Pasal 30
BAB 6 — TATA CARA PENGELOLAAN KEBERATAN
(1) Pengajuan keberatan dilakukan dengan cara mengisi formulir keberatan yang disediakan oleh Petugas Pelayanan Informasi atau melalui surat pengajuan keberatan. (2) Dalam hal materi pengajuan keberatan sebagaimana dalam formulir keberatan atau surat pengajuan keberatan belum lengkap, PPID mengklarifikasi kepada pemohon keberatan. (3) Waktu yang dibutuhkan pemohon untuk melengkapi formulir keberatan atau surat pengajuan keberatan tidak dihitung sebagai jangka waktu pemberian tanggapan atas keberatan sebagaimana diatur dalam Peraturan Menteri ini.

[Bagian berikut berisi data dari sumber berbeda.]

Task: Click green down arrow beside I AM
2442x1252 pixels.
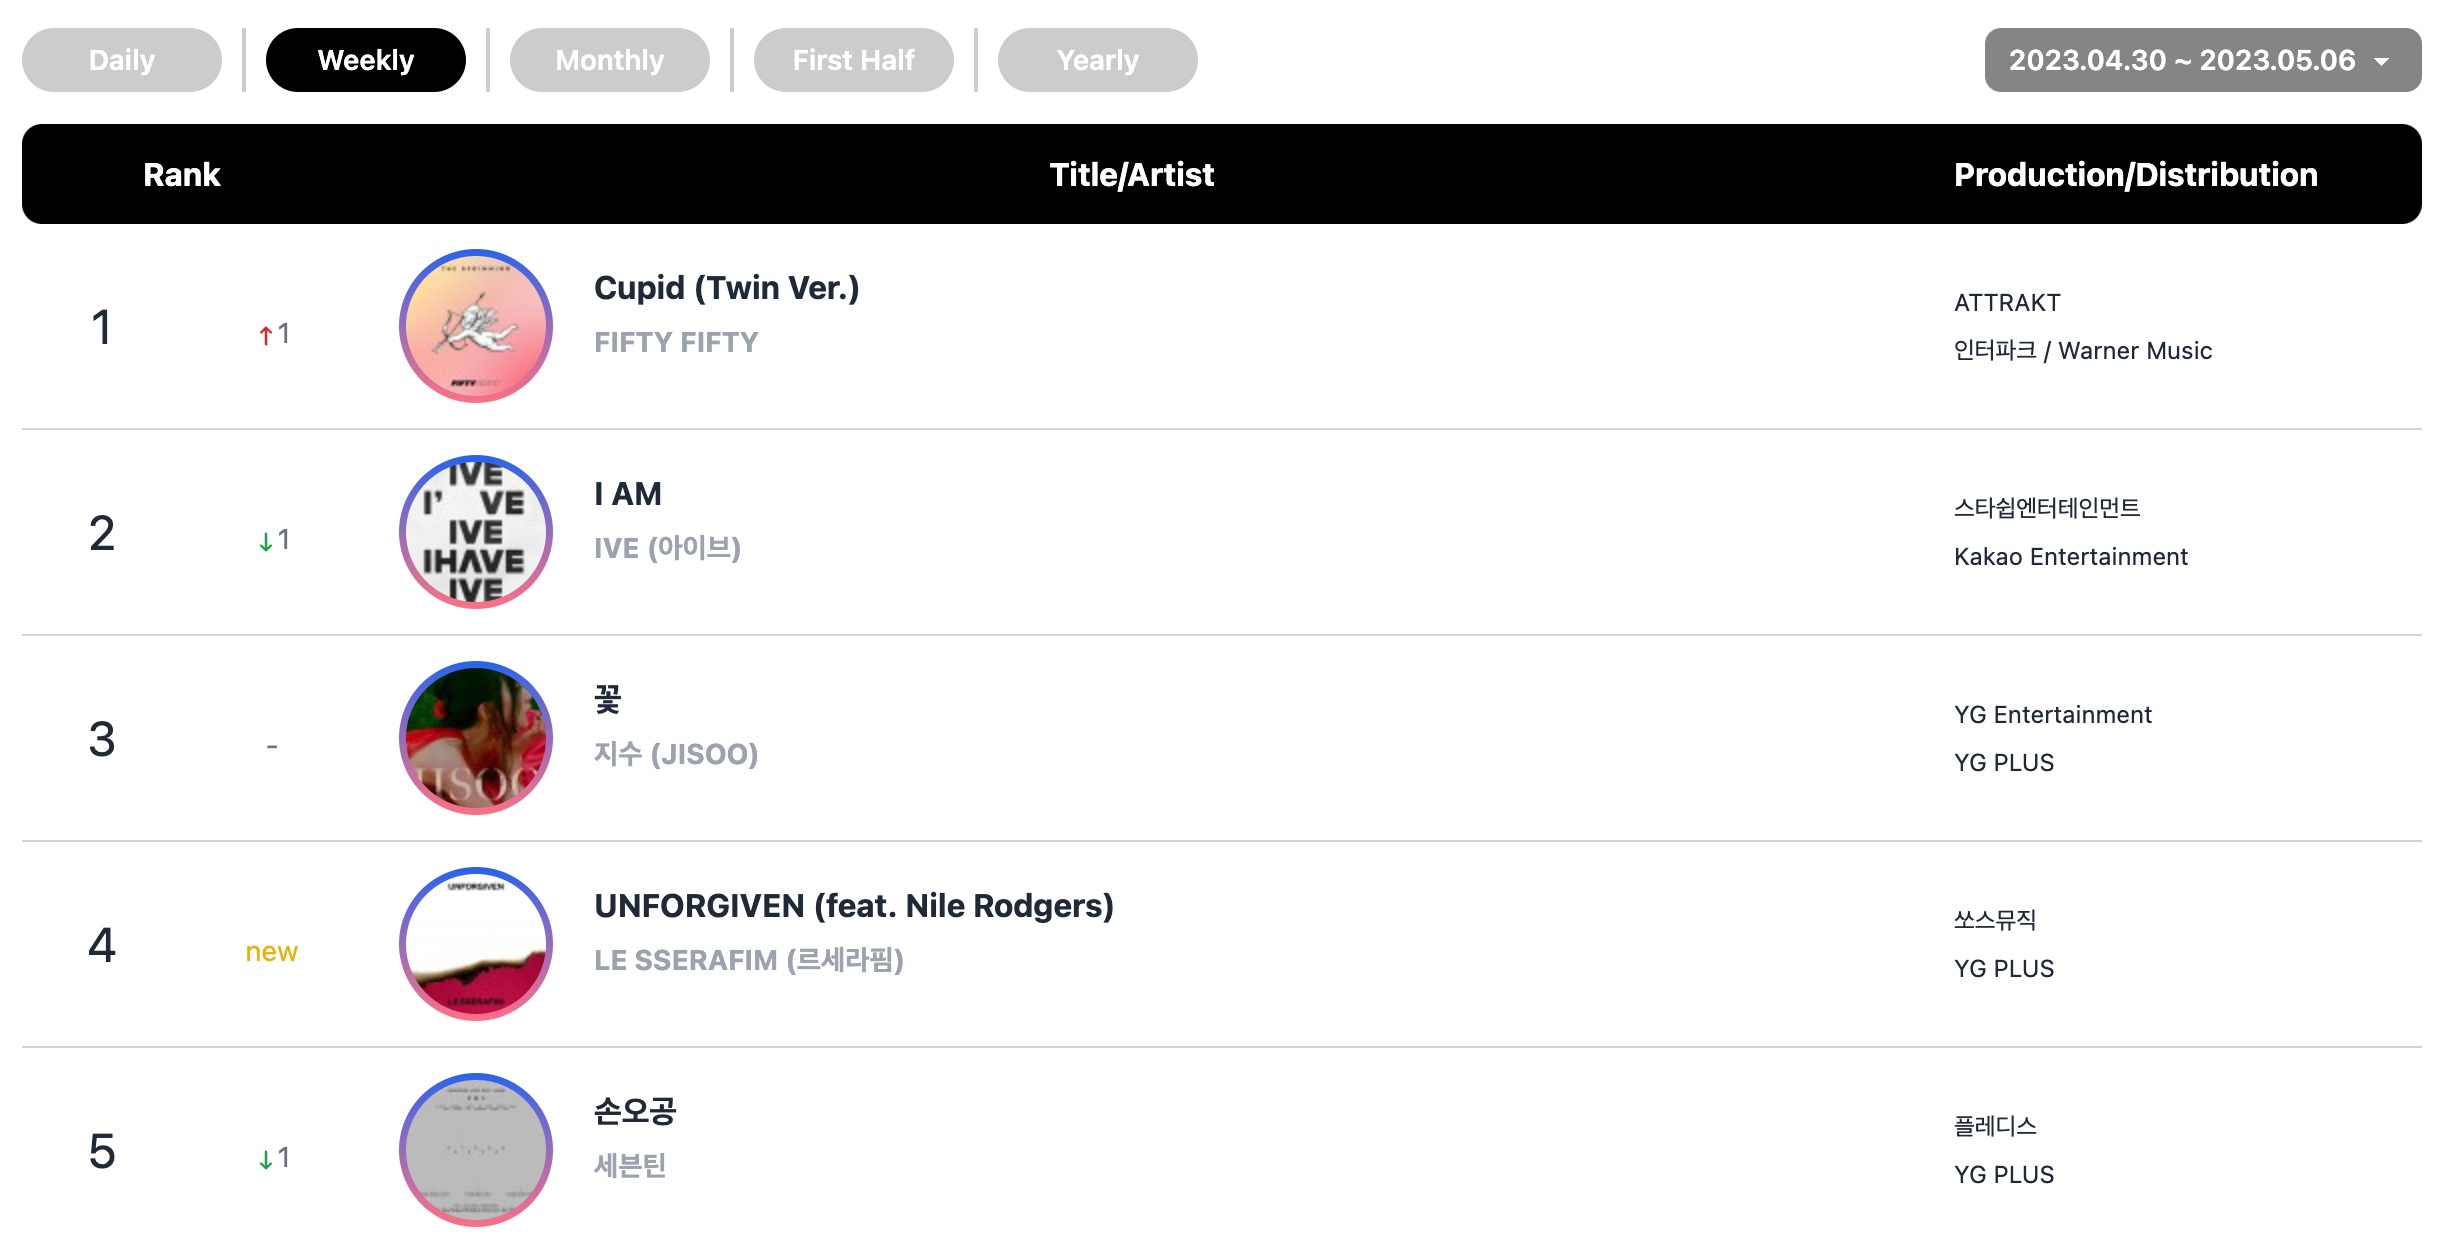Action: [x=266, y=541]

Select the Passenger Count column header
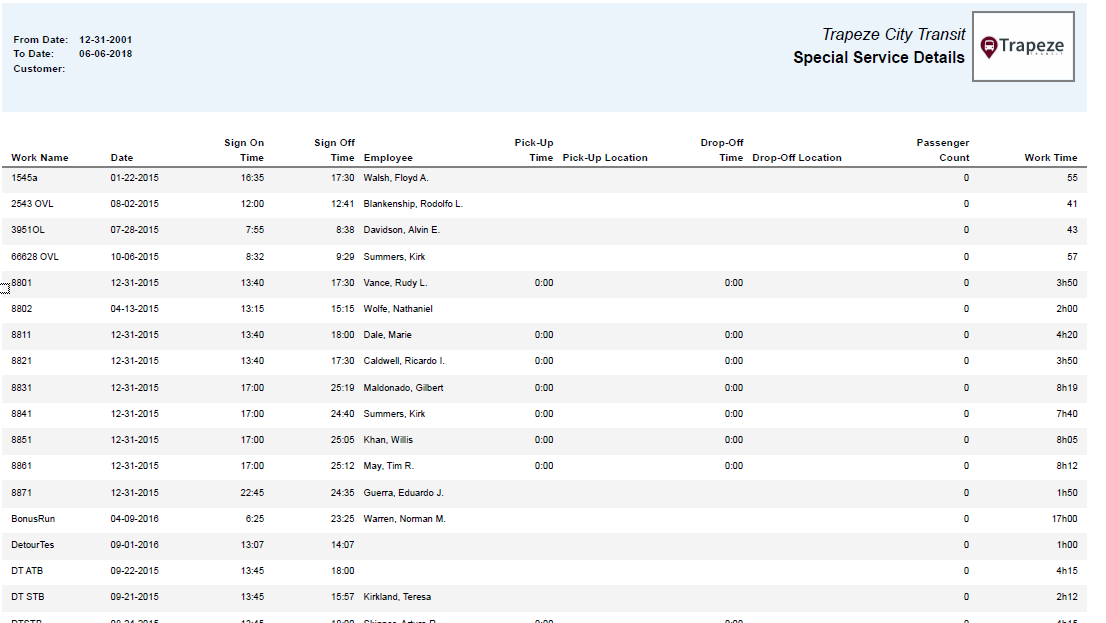point(943,150)
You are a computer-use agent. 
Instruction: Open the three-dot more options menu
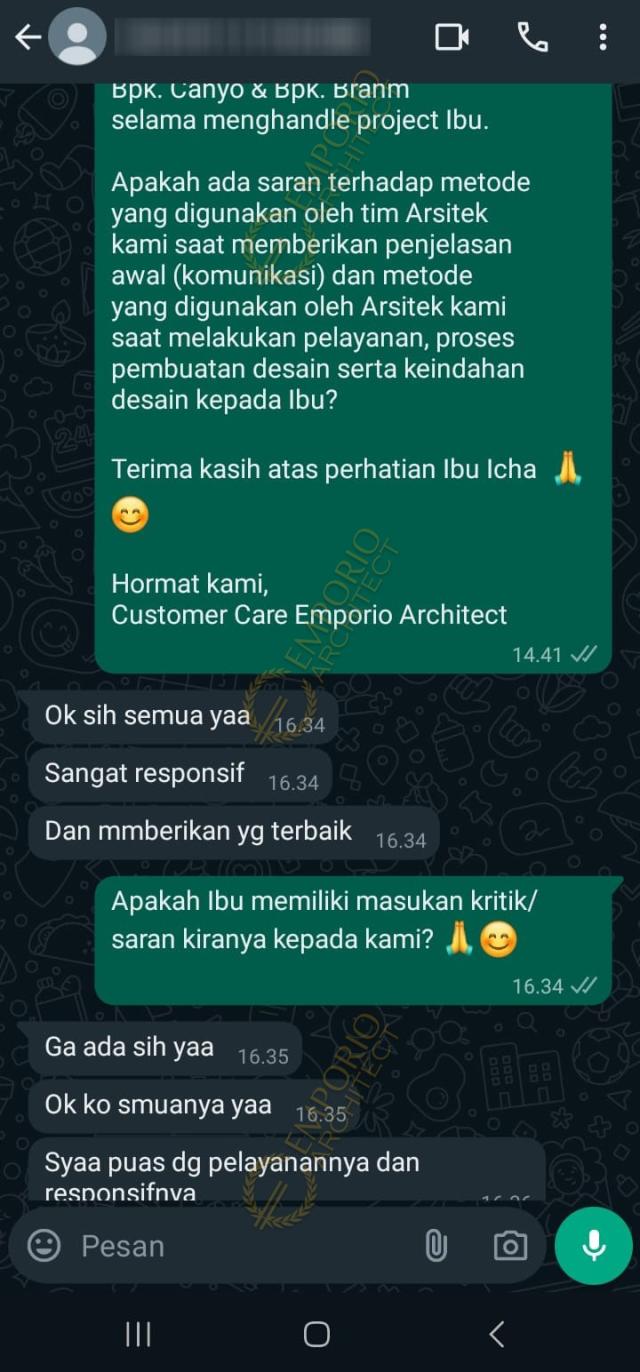click(x=602, y=38)
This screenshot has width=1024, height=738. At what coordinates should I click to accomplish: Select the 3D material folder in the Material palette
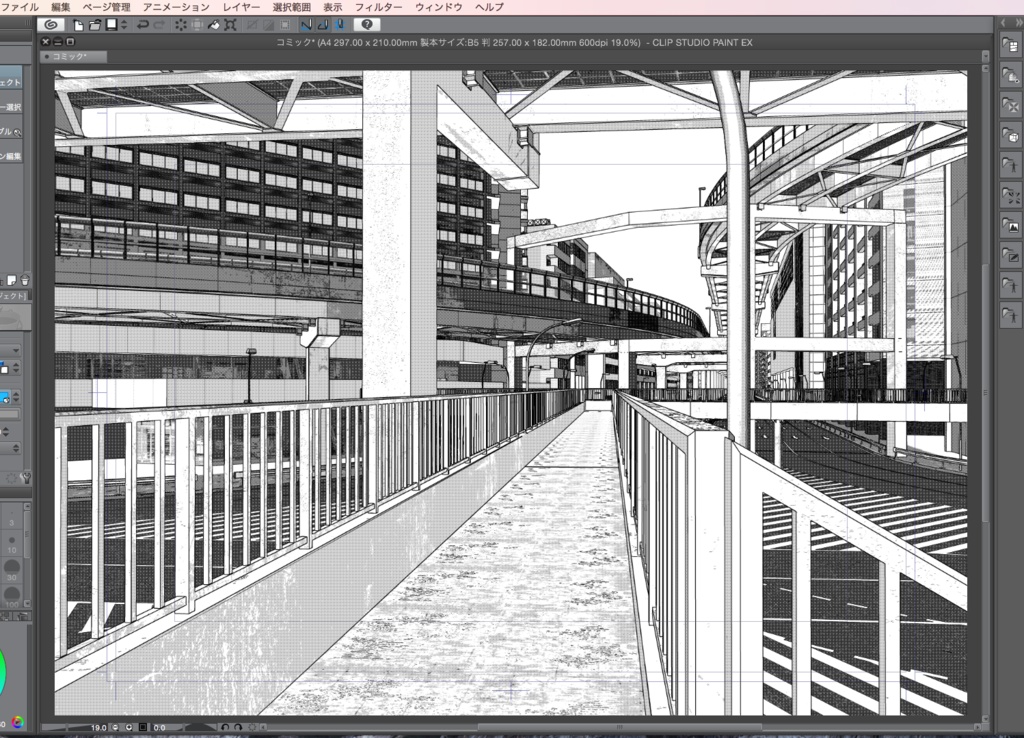[1010, 134]
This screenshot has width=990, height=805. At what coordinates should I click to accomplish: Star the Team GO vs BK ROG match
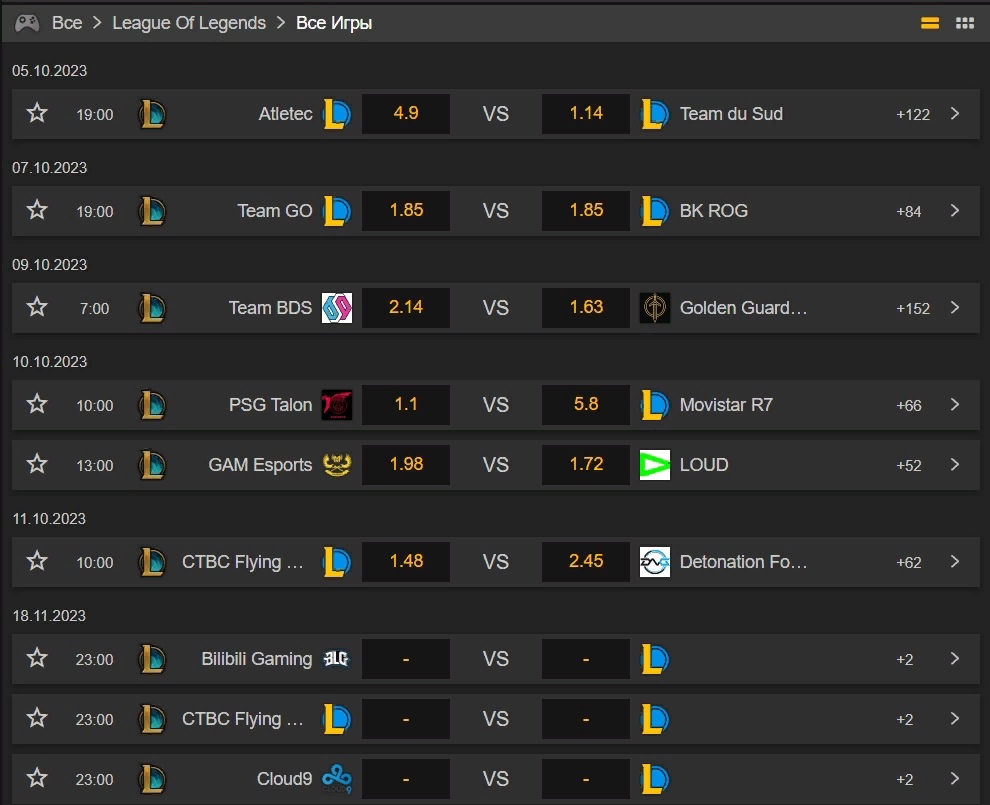37,211
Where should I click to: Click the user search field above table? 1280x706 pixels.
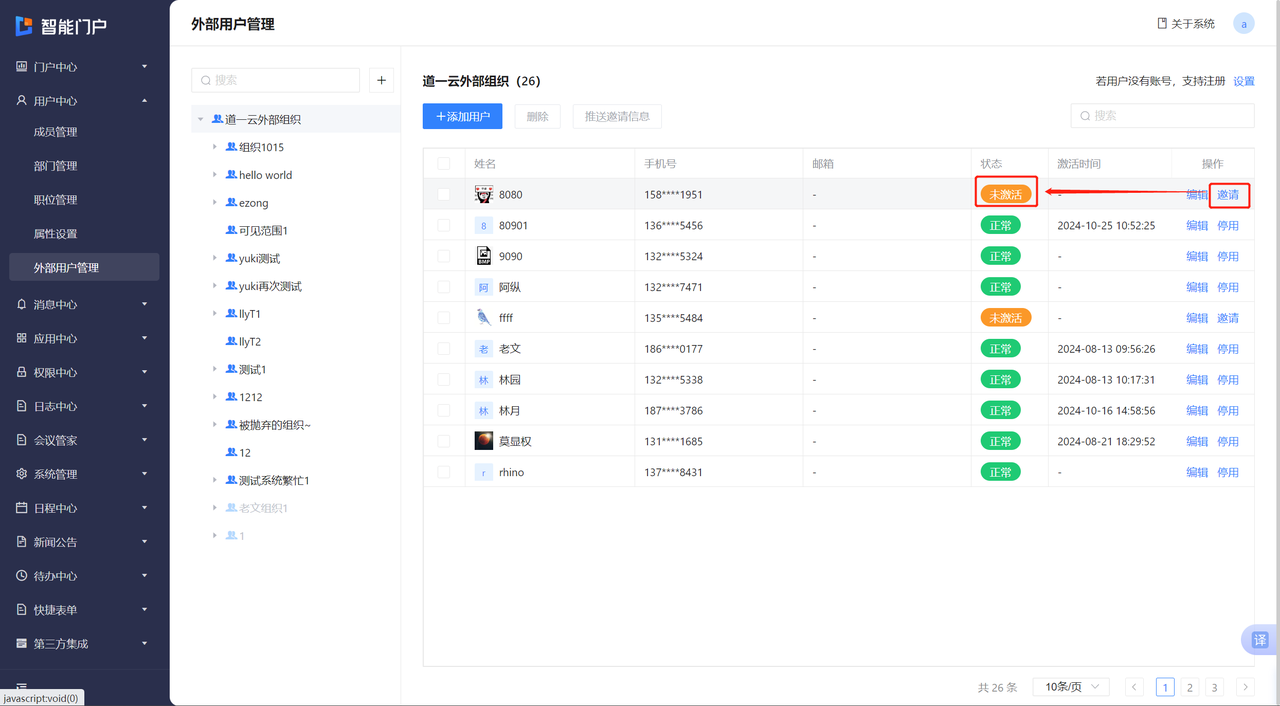pos(1163,116)
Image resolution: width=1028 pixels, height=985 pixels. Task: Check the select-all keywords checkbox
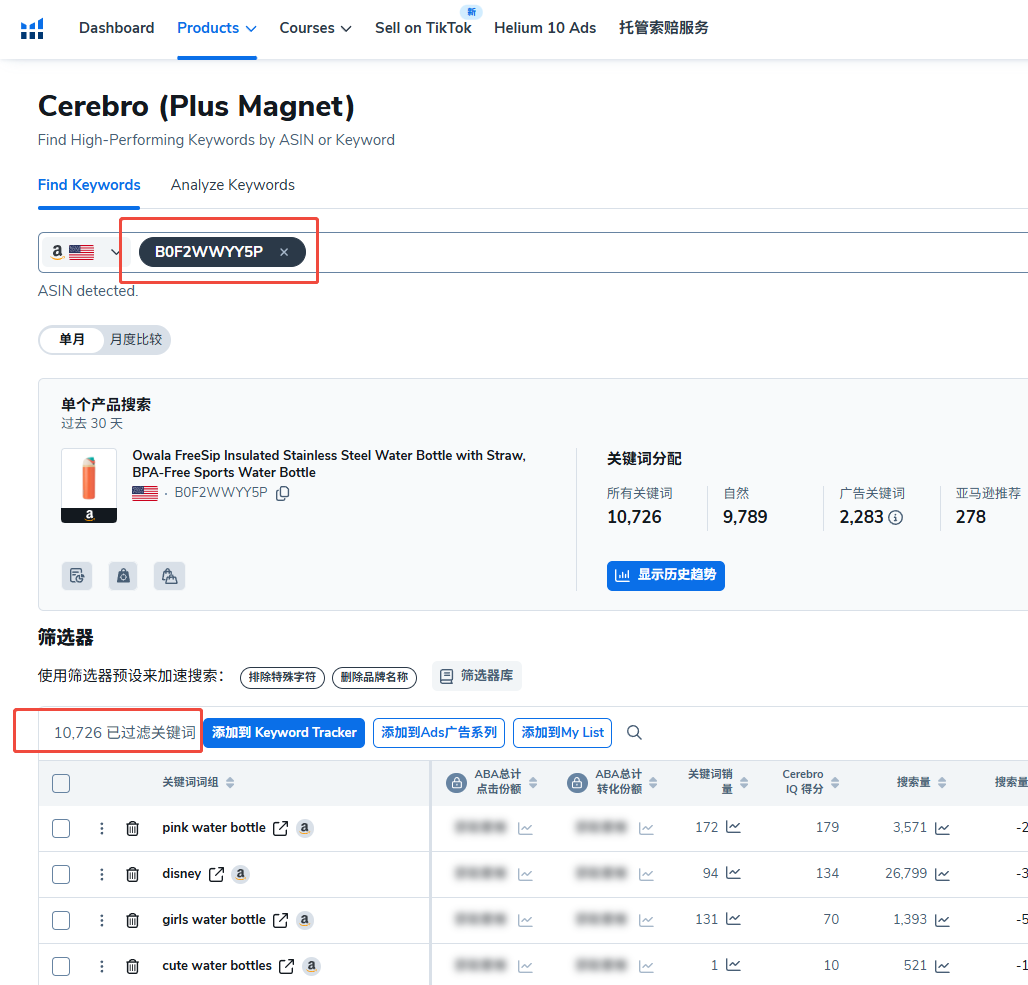(61, 783)
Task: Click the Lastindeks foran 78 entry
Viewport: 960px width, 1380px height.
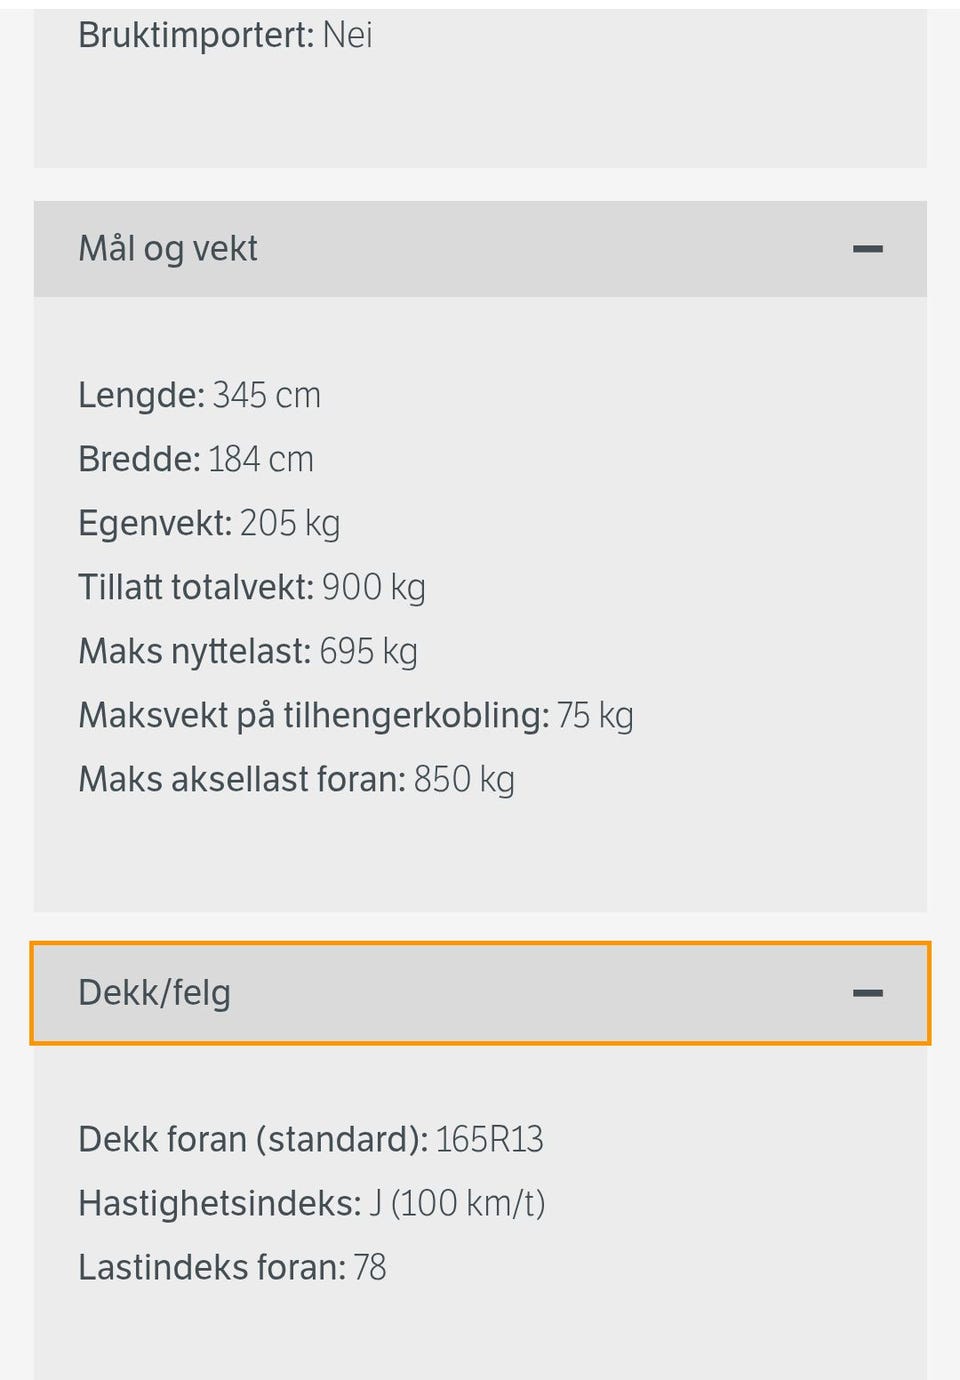Action: [x=232, y=1268]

(4) Formulir/Surat keberatan paling sedikit memuat: a. nomor registrasi pengajuan keberatan; b. nomor pendaftaran permohonan Informasi Publik; c. tujuan penggunaan Informasi Publik; d. identitas lengkap pemohon Informasi Publik yang mengajukan keberatan; e. identitas kuasa pemohon Informasi Publik yang mengajukan keberatan bila ada; f. alasan pengajuan keberatan; g. kasus posisi permohonan Informasi Publik; h. waktu pemberian tanggapan atas keberatan yang diisi oleh petugas; i. nama dan tanda tangan pemohon Informasi Publik yang mengajukan keberatan; dan j. nama dan tanda tangan petugas yang menerima pengajuan keberatan. (5) Format formulir keberatan sebagaimana dimaksud pada ayat (4) berlaku pula dalam hal PPID menyediakan sarana pengajuan keberatan melalui alat komunikasi elektronik. (6) Format formulir keberatan sebagaimana dimaksud pada ayat (4) tercantum dalam Lampiran II yang merupakan bagian tidak terpisahkan dari Peraturan Menteri ini.